The issue popped up, when I tried to organise retry logic by means of poolboy. An obvious workaround for this would be moving this logic to either worker or client, but my perfectionism did not allow me to expose such a complexity to that level.
Fortunately, commiters of the project advised me a simple technique to overcome the problem. Worker should check-in itself back to the pool in case of success, so that termination and check-in are synchronised.
handle_call(die, _From, State) ->
    {stop, {error, died}, dead, State};
handle_call(ok, _From, State) ->
    poolboy:checkin(pool_name, self()),
    {reply, ok, State}.
This trick implies, that poolboy:transaction can not be used anymore. It also breaks separation of concerns and abstraction, because worker starts "knowing" about the pool. But overall I find it as a "good deal" comparing to other workarounds for it's simplicity.

Friday, June 5, 2015

OOP in Erlang. Part 2. Polymorphism

Encapsulation was covered in previous article of my OOP in Erlang series.

Polymorphism

Polymorphism is ability to present the same interface for different instances (types).

Processes

First of all, process is a unit of encapsulation in Erlang, polymorphism could be implemented on that level.
Client can send the same message to different processes, which will handle the message differently.
For example, we can implement gen_server behaviour in two modules.
serv1.erl
handle_call(message, _From, State) ->
  {reply, 1, State}.
serv2.erl
handle_call(message, _From, State) ->
  {reply, 2, State}.
Then client chooses one of gen_servers and starts it, saving Pid of the process. And then gen_server:call(Pid, message) can be called and caller experiences different behaviour based on module chosen in the beginning.

Dynamic types

Erlang is dynamically typed language, as a result module and even function name could be taken from variable during function call. For example, interfaces of dict and orddict from OTP are unified, and following code shows polymorphism implementation.
Module =
       case Ordering of
           unordered ->
               dict;
           ordered ->
               ordict
       end,
Container = Module:from_list(Values),
Module:find(Key, Container).

Pattern matching

Pattern matching is a powerful feature of the language, which can be used for polymorphism implementation. The idea is that function changes it's behaviour depending on arguments it gets.
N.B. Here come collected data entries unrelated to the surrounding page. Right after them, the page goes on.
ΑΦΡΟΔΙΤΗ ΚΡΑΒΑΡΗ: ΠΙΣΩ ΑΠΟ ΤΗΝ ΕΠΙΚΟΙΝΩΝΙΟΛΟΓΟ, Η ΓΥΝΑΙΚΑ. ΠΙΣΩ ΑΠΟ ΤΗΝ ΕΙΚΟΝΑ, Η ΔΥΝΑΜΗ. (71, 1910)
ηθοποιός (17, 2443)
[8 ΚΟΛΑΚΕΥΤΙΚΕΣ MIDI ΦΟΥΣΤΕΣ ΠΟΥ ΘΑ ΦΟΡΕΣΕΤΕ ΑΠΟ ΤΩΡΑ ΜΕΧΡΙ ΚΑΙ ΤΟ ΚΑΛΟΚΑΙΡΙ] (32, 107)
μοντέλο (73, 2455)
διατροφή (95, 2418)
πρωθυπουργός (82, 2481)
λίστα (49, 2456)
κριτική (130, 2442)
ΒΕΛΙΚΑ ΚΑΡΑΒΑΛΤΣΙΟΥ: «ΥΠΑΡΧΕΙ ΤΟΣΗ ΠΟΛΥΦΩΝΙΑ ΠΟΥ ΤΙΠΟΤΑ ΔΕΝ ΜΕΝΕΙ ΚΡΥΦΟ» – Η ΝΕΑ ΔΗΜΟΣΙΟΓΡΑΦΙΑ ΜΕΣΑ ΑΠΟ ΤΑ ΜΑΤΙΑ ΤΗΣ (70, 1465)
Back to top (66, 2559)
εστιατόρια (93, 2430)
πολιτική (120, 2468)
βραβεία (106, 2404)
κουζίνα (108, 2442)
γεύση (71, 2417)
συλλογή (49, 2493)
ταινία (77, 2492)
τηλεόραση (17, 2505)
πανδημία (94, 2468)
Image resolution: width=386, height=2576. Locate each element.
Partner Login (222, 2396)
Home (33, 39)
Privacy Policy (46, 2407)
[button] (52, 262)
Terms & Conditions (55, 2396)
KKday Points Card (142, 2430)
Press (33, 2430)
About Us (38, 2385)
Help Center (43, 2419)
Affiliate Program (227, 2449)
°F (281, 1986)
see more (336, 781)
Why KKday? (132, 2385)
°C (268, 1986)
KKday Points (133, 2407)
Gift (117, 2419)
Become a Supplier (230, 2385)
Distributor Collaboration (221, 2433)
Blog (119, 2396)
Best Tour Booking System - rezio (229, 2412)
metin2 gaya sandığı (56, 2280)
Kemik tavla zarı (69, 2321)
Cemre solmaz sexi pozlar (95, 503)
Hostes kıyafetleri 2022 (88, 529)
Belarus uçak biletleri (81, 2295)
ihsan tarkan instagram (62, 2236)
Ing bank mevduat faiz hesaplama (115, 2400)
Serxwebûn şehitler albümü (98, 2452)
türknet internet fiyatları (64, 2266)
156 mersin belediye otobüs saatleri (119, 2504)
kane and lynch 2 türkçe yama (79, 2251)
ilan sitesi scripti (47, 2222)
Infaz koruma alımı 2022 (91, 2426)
The most obvious data type to match on is record.
move(#duck{}) -> move_duck();
move(#fish{}) -> move_fish().
Extensive usage of pattern matching for that purpose leads to decoupling of "object" from it's behaviour (business logic), as a result for adding of a new "type" changes in multiple modules are required. This is very similar to Anemic domain model, which has some advantages though.

Conclusion

Polymorphism in Erlang could me implemented in different ways. Even though processes provide the most clear interface for that, developer should not create processes only for modeling business logic, because:
  1. Logic changes quite often and changing all boilerplate code of processes is an overhead.
  2. System becomes more complicated with each new type of process spawned.